Reproduce the rows below word for word, leaving out the pictures.

◆ Listed records
####################

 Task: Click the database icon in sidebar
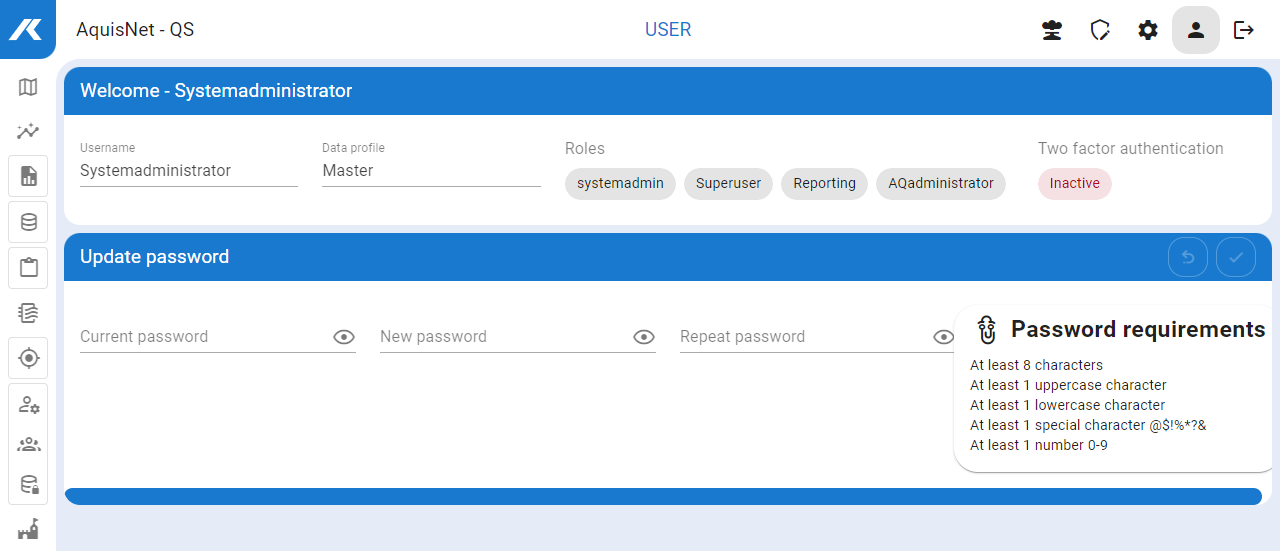coord(28,222)
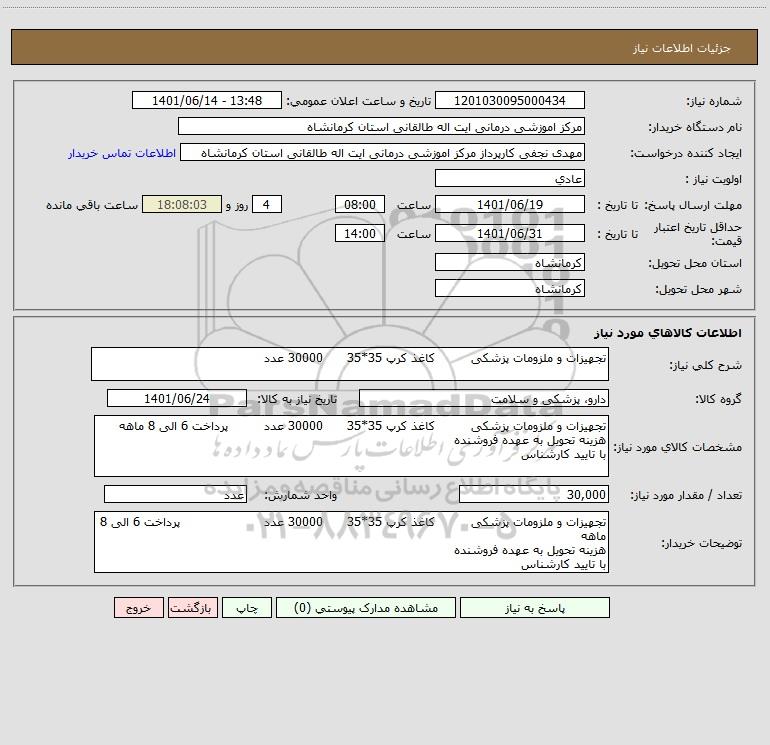The height and width of the screenshot is (745, 770).
Task: Click the بازگشت back button
Action: (x=192, y=607)
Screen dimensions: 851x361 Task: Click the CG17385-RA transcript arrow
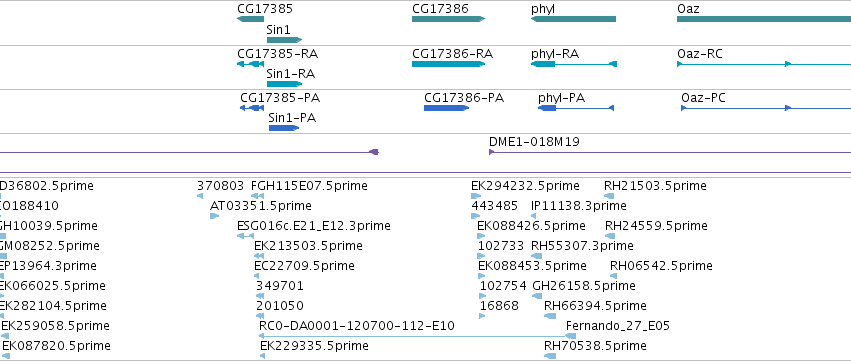click(x=250, y=64)
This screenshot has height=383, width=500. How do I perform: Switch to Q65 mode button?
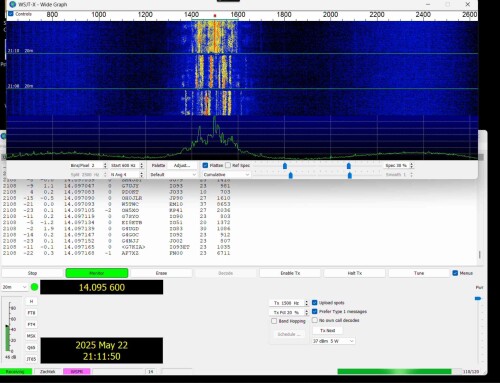(x=31, y=348)
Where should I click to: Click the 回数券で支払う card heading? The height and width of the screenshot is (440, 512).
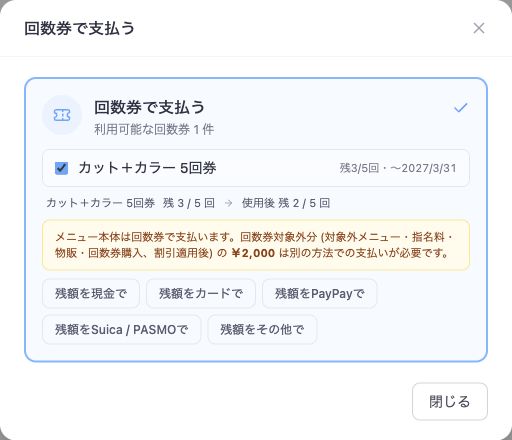coord(149,107)
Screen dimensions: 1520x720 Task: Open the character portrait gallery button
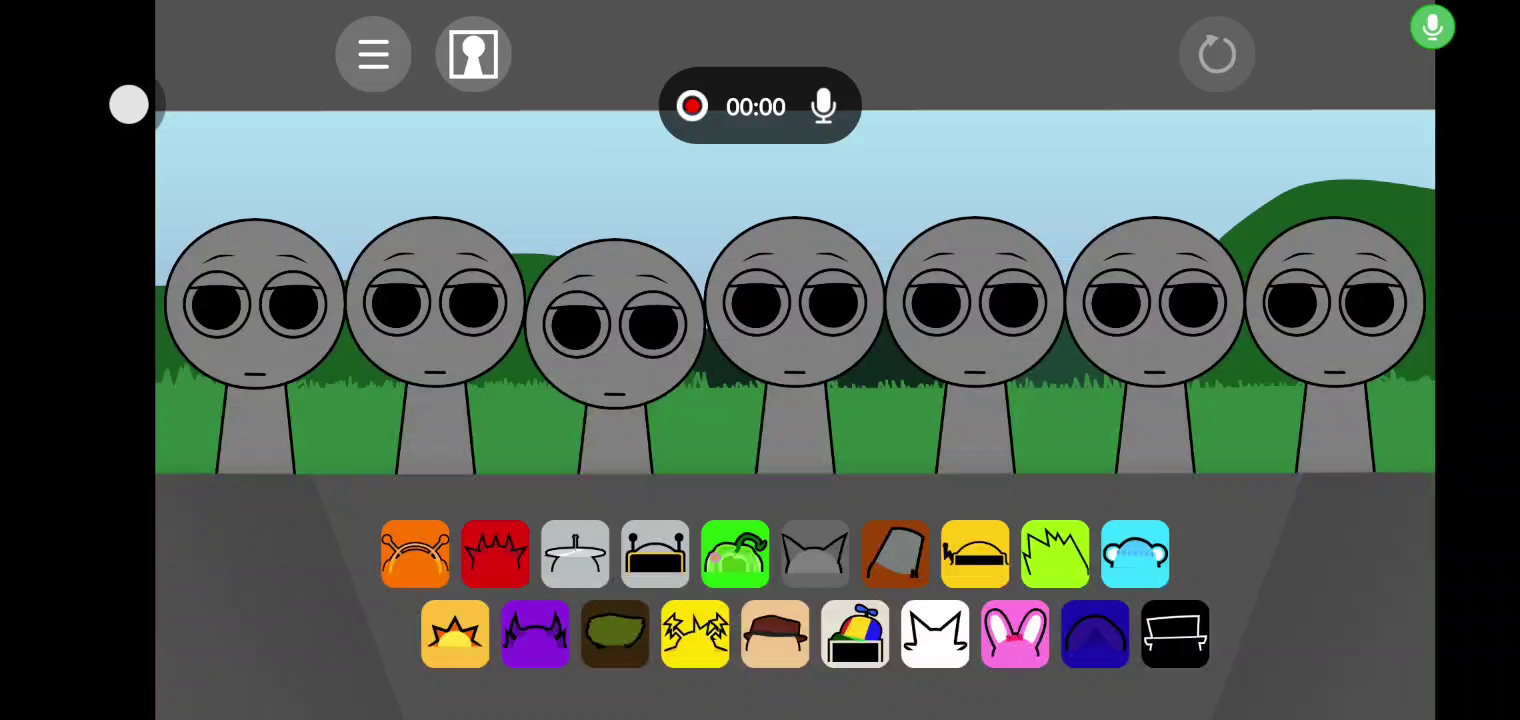473,54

####################

◆ Result for this task
 Task: Click the database icon in sidebar
coord(28,222)
The height and width of the screenshot is (745, 770).
Task: Click the بازگشت back button
Action: (x=192, y=607)
Screen dimensions: 851x361 Task: Click the CG17385-RA transcript arrow
click(x=250, y=64)
This screenshot has height=383, width=500. How do I perform: Switch to Q65 mode button?
(x=31, y=348)
Where should I click to: Click the 回数券で支払う card heading? The height and width of the screenshot is (440, 512).
coord(149,107)
Screen dimensions: 1520x720 Task: Open the character portrait gallery button
473,54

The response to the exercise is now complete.